I must start this review with a confession: I have never read anything by any of the Brontës. I have at least one book by each sister, but they have remained untouched all these years because of something Charlotte Brontë said about Jane Austen. Having lived quite an intense Austen phase, I took it personally and have been avoiding them ever since. The copies I own? I inherited them. That said…
I found The Madwoman Upstairs’ premise to be exceptionally promising.
A literary scavenger hunt that takes the protagonist, the last Brontë descendant, to the mysterious world of Oxford?
I mean, where do I sign up?
Sadly, I believe The Madwoman Upstairs promised more than it delivered.
My first problem was Samantha Whipple, the descendant. At first she came across as arrogant, juvenile and way too full of herself. She was honestly starting to get on my nerves. Her voice took too much space, was too loud and frantic, too irritating… but I was intrigued. I don’t know about you, but I usually have a hard time letting go of literary conspiracies. I find them… bewitching. Also, I rarely give up on books. I usually give them infinite chances to surprise me. How can I not when even I bore and irritate myself to death at times?
Yes, it was hard for me to bond with Sam, to listen beyond the constant whining. However, I believe she comes across as full of herself because that’s exactly the portrait she wants the reader to paint of her at the beginning. I think it’s a self-defense mechanism. She feels empty, weak, at loss… Her father was her everything. Her father gave her meaning, he was her meaning (or so she thought). Losing him meant losing herself. Losing him like she did, it felt almost like an affront to her existence.
Reading The Madwoman Upstairs reminded me of the experience of watching The DaVinci Code after having read the book. It feels as if someone decided to skip a few scenes and press fast forward.
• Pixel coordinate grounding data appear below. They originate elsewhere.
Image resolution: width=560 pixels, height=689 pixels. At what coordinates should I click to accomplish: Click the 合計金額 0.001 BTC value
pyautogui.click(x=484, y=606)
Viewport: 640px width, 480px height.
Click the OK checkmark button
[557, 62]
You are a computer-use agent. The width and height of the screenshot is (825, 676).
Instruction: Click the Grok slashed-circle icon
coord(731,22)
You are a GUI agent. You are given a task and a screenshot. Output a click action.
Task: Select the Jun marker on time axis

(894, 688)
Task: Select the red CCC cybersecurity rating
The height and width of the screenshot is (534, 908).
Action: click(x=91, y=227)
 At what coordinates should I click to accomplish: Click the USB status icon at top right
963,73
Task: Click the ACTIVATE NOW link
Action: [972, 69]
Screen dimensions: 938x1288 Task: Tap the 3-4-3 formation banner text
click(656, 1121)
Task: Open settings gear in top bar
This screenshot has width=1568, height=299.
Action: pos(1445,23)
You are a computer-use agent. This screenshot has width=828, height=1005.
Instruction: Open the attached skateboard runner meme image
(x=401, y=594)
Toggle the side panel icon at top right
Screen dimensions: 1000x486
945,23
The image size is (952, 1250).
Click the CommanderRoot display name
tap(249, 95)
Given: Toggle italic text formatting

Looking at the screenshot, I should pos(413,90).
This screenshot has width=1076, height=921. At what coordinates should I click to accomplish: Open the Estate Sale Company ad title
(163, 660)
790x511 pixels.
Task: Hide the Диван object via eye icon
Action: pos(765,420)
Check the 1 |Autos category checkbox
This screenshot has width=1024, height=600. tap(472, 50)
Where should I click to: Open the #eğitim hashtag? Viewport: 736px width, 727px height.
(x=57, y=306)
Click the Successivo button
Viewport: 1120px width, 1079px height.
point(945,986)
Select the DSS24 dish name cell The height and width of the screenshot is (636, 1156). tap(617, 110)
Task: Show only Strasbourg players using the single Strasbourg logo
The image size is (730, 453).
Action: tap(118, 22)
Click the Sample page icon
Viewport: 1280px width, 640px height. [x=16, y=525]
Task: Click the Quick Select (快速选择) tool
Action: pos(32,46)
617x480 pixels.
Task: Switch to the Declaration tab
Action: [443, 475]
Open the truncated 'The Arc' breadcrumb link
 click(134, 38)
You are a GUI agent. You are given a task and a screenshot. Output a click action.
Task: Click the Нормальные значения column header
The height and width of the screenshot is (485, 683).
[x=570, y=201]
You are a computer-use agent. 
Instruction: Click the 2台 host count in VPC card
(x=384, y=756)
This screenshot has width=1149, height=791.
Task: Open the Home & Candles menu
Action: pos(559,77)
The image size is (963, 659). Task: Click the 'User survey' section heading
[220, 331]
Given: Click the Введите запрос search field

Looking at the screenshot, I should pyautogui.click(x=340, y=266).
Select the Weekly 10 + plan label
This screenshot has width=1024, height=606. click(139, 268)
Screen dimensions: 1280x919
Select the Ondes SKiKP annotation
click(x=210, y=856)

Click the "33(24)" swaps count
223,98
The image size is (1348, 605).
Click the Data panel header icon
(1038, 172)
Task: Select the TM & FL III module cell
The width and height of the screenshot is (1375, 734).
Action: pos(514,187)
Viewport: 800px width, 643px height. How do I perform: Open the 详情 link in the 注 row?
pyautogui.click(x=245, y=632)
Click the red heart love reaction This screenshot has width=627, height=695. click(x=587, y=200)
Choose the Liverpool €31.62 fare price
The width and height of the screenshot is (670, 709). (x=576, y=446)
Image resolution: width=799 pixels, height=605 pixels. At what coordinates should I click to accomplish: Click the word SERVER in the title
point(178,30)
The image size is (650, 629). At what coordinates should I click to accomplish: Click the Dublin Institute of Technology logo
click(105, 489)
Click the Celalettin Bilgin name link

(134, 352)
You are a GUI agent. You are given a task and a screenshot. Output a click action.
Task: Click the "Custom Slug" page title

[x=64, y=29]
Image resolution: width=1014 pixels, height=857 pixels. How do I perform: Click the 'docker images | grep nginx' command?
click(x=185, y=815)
There was so much space for development… but I do believe the ending does open all the doors and windows. Now it’s up to the reader, to us.
All in all I found it to be a rather entertaining and interesting reading. I absolutely adored the literature discussions. It made me want to return to university. Also, as weird as this might sound, I think I am finally ready to read the Brontës.
As for Catherine Lowell, I applaud her. I believe it’s not easy to write a character like Sam. I think it takes courage.
ARC provided by Quercus Books via NetGalley.